Further evidence to support the efficacy of antidepressant medications in less rarefied populations is provided by placebo-controlled studies in primary care settings where standard exclusion criteria are not employed. Although only a handful of such studies have been performed with methods comparable to those in antidepressant efficacy trials, these studies have consistently found antidepressants to be efficacious in relatively unselected populations of depressed patients (14, 58, 119, 125). Depressed patients in primary care settings have less psychiatric comorbidity and lower rates of treatment resistance than psychiatric patients, however, and these results can not necessarily be generalized to psychiatric patients.
In interpreting the results of the present review, several important caveats should be kept in mind. First, the review was limited by the scarcity of controlled studies involving the populations of interest. For example, it was our intention to statistically compare outcomes of subjects who are excluded from antidepressant efficacy trials with the outcomes of subjects who are typically included. However, the limited number of studies precluded any meaningful effect size comparisons. Second, although preliminary evidence has suggested that drug-placebo differences exist in many of the populations excluded from antidepressant efficacy trials, we do not know whether the magnitude of their response is comparable to that of those included in the trials. If the magnitude of drug-placebo differences were less in the excluded individuals, even if drug-placebo differences exist, then the exclusion of these individuals would still decrease the likelihood of obtaining a type II error. Third, our review includes only published studies and is therefore susceptible to the "file drawer" bias, since studies with negative results are less likely to be published. Because the number of placebo-controlled studies that have been performed in each of the populations reviewed here is small, only a handful of negative, unpublished studies would be needed to undermine our principal conclusions (126). It should also be pointed that easing the inclusion/exclusion criteria of antidepressant efficacy trials would increase the heterogeneity of the population studied, and, therefore, the variance in base response rates would likely increase. When this occurs, the power to detect differences decreases. At this time, it is difficult to estimate the impact of this variance in base response rates on the results of antidepressant efficacy trials.
In conclusion, our review suggests that the rationale for employing many of the exclusion criteria used in standard antidepressant efficacy trials lacks a clear empirical basis.

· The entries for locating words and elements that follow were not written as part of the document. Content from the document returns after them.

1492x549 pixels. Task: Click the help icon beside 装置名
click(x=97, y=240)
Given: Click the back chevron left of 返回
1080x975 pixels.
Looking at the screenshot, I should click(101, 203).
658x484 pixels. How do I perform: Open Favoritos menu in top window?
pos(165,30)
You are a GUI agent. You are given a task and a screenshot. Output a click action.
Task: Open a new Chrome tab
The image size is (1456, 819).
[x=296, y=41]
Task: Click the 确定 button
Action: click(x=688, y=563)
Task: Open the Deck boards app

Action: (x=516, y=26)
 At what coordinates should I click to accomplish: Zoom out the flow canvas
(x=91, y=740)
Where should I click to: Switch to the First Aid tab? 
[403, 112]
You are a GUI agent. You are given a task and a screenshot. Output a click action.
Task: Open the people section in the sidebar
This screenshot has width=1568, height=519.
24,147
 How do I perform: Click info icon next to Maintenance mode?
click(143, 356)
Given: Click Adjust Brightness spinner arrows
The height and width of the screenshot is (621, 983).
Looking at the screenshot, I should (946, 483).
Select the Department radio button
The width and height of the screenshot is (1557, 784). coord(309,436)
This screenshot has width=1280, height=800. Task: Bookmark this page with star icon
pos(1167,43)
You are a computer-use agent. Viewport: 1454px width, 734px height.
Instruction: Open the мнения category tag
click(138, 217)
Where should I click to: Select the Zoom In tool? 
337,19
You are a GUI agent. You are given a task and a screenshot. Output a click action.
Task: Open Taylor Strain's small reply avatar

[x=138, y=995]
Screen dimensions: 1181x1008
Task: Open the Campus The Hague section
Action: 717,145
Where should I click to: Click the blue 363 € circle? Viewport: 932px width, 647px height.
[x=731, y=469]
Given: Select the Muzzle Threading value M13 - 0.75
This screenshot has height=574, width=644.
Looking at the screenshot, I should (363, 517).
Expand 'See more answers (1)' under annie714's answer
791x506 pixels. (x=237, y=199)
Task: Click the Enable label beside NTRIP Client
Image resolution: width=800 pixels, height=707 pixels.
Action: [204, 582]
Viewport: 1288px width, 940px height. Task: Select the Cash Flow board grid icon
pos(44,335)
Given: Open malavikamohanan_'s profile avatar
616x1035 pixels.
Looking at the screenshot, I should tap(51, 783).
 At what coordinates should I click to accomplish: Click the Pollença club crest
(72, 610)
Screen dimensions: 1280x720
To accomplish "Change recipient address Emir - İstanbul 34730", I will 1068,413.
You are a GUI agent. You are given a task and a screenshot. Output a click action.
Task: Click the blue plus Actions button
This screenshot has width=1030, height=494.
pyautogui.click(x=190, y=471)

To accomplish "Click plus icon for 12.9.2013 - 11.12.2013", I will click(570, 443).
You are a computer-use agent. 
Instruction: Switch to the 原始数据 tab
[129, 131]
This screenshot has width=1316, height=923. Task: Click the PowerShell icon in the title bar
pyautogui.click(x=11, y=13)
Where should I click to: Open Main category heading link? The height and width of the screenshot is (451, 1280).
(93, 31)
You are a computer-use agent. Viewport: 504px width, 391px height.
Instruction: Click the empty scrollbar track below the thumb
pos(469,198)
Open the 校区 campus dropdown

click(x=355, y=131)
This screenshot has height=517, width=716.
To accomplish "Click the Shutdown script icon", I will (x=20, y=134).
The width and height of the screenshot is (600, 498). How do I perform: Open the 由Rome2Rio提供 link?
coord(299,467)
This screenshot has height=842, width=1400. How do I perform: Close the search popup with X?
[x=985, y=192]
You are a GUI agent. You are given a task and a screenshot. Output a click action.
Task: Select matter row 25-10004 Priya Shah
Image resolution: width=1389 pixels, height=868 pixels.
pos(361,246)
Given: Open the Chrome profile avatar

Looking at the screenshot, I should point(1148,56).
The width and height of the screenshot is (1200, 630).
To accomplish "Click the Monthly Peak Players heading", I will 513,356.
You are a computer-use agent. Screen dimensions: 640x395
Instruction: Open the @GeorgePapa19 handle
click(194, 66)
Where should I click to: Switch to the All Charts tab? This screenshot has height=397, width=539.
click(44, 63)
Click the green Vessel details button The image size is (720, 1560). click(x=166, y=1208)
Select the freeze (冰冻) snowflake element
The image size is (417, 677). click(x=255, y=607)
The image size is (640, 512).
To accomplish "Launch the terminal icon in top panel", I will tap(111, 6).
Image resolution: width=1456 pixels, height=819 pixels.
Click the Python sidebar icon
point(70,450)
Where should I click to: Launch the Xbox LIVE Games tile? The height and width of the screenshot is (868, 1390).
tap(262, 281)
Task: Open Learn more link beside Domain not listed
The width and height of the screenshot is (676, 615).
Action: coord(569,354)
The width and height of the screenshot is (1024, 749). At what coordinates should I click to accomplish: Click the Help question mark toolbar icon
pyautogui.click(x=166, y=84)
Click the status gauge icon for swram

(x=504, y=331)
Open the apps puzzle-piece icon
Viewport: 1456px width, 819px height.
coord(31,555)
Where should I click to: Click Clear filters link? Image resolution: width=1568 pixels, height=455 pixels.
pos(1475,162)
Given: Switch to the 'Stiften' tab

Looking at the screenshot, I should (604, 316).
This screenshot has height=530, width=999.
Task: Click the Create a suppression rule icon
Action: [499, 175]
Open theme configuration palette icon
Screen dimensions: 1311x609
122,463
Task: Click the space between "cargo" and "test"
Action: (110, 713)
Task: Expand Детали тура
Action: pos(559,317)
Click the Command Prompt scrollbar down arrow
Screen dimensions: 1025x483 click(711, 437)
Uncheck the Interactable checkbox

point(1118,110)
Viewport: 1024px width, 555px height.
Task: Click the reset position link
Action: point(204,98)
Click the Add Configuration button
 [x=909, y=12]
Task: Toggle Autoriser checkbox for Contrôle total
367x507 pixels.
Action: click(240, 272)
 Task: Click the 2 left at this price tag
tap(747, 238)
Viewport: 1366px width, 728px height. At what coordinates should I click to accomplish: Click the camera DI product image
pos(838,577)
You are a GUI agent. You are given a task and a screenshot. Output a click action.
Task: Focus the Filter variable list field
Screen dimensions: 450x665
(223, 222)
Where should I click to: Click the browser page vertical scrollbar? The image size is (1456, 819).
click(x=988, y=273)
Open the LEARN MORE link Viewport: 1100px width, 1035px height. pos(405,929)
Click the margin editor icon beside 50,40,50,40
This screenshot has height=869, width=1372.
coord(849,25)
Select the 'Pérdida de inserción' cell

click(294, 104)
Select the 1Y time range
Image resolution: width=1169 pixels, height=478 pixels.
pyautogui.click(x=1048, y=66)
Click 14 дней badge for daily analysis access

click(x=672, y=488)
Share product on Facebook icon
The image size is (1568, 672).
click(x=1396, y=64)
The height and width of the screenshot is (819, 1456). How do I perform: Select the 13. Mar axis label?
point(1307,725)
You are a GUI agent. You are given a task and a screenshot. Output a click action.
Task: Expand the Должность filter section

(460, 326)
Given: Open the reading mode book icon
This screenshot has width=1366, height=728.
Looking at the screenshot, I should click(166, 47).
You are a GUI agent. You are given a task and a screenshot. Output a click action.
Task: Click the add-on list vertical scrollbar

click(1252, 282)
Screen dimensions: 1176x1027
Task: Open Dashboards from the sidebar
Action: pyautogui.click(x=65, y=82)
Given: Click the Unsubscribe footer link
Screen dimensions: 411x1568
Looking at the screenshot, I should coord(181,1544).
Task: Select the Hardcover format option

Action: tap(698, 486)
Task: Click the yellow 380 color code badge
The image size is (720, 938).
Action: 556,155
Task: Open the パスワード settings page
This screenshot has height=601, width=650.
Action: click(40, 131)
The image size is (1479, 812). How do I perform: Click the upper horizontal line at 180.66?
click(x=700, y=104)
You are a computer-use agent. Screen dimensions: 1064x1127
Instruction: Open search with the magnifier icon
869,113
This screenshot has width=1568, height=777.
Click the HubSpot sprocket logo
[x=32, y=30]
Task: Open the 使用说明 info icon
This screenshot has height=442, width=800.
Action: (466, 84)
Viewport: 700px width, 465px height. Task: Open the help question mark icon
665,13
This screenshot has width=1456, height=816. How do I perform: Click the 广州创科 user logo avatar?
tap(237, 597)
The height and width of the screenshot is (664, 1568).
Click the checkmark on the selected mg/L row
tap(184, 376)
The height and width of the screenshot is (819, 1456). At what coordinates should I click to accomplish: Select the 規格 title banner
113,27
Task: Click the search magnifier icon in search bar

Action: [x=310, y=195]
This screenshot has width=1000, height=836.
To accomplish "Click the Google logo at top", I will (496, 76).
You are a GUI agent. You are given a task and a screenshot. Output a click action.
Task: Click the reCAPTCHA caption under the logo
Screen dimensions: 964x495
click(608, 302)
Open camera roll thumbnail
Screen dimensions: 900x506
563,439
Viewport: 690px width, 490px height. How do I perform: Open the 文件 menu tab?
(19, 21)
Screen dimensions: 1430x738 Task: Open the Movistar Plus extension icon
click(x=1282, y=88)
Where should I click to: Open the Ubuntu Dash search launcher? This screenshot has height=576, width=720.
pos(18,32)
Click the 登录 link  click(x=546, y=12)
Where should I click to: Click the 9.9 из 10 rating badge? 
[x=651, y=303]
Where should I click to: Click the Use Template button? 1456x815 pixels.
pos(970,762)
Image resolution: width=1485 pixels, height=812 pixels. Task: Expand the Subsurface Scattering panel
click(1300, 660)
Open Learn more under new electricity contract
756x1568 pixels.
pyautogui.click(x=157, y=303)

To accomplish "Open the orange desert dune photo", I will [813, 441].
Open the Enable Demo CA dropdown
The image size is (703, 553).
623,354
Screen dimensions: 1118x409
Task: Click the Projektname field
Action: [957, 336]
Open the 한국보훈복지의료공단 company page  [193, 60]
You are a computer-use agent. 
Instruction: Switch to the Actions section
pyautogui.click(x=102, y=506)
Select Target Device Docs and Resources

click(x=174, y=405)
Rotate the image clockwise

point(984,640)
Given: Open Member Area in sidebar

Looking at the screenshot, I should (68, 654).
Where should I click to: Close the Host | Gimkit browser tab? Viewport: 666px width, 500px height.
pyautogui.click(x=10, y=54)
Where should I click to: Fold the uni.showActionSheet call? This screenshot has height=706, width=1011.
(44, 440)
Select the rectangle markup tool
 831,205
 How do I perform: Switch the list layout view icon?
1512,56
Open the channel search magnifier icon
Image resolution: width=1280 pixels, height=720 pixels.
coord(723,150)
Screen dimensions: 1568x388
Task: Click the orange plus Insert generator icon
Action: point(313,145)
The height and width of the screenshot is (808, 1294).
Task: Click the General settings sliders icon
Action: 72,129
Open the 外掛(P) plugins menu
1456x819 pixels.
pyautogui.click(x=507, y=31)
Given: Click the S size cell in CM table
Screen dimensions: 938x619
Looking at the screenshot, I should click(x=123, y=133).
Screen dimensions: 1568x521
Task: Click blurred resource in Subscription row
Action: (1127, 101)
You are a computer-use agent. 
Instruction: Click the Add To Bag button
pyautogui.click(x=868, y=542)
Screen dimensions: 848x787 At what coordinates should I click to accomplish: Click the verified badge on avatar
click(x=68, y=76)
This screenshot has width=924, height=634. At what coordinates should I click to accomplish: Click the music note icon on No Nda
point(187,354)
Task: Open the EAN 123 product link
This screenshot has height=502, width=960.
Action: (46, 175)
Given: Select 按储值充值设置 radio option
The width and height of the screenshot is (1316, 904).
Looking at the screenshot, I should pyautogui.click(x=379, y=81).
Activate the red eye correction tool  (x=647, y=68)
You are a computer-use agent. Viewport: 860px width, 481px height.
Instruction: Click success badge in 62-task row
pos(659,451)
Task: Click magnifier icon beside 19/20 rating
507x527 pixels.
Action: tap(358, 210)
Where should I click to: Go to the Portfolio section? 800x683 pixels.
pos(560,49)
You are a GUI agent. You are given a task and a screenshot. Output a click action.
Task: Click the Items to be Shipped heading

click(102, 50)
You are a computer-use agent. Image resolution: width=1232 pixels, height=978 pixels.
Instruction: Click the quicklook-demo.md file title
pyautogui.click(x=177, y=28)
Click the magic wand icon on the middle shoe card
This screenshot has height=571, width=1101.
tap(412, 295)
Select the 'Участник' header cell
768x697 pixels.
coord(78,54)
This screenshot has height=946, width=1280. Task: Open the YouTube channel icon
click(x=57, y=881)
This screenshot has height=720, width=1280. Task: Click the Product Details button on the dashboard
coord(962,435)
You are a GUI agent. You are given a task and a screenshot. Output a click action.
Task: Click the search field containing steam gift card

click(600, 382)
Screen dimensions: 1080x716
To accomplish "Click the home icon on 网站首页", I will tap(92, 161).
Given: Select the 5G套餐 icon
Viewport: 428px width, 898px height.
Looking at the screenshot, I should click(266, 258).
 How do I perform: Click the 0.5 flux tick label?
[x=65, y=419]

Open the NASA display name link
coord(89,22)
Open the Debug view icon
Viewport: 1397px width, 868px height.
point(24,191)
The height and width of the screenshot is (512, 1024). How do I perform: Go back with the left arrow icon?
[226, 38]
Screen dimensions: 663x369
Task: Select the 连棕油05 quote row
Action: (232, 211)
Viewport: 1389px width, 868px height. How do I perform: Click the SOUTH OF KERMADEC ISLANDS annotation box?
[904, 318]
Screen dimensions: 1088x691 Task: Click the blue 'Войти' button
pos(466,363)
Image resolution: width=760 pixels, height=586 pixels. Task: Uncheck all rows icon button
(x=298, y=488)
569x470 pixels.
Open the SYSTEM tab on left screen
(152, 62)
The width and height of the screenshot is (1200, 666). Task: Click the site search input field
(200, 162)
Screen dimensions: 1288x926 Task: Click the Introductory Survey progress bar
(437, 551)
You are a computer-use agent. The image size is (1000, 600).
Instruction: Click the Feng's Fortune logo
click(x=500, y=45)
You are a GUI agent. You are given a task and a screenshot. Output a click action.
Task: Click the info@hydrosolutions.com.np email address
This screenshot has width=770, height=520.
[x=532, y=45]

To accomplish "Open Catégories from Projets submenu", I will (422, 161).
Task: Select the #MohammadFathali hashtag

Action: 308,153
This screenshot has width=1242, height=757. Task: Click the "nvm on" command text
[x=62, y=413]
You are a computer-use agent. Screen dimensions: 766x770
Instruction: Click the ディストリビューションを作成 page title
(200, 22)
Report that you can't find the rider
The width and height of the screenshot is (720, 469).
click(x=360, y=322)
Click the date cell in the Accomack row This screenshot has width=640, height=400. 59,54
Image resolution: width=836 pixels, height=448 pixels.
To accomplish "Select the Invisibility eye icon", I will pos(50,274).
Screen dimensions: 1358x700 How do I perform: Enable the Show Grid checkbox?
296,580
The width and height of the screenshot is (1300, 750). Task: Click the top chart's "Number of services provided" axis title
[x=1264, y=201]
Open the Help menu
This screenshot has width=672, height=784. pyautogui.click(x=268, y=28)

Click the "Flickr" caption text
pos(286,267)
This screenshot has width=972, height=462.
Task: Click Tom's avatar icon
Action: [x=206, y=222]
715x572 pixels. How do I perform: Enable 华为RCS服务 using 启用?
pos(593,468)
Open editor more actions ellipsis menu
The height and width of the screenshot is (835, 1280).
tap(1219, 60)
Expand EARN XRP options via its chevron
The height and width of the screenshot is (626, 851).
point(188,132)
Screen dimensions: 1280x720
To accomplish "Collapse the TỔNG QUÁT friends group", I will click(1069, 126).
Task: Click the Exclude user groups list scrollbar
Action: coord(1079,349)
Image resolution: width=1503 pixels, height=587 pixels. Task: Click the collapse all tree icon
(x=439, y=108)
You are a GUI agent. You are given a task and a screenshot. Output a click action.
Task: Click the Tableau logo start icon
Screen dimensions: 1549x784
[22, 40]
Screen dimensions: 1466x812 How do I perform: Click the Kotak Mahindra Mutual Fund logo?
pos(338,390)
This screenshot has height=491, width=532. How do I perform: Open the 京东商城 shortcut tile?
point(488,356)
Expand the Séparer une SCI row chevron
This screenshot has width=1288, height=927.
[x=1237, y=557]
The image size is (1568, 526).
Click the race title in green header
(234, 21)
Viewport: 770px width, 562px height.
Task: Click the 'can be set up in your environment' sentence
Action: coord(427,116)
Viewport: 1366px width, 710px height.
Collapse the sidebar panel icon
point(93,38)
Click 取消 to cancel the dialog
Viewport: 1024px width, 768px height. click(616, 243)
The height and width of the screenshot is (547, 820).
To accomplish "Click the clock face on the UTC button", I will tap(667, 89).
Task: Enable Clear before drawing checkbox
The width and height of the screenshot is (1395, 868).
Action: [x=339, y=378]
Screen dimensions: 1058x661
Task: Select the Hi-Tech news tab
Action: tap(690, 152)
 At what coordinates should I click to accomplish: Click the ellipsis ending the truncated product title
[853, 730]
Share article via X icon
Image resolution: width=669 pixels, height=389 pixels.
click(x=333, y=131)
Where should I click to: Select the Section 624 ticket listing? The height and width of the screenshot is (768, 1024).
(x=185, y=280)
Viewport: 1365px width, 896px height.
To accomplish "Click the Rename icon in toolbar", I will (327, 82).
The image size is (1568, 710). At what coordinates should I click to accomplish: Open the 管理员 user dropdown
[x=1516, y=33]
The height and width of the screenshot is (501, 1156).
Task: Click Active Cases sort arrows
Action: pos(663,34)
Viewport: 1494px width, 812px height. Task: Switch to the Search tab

It is somewhat shocking that after 50 years following the introduction of antidepressant medications, there has yet to be a single published study that was designed specifically to evaluate their efficacy in depressed patients with a comorbid anxiety disorder or a comorbid personality disorder—patients who constitute perhaps that majority of those encountered in routine clinical practice. Other populations of patients, such as those with mild depression or chronic depression, have only rarely been the focus of systematic inquiry. Clearly, there is a need to move beyond the traditional model of how antidepressant efficacy trials are conducted.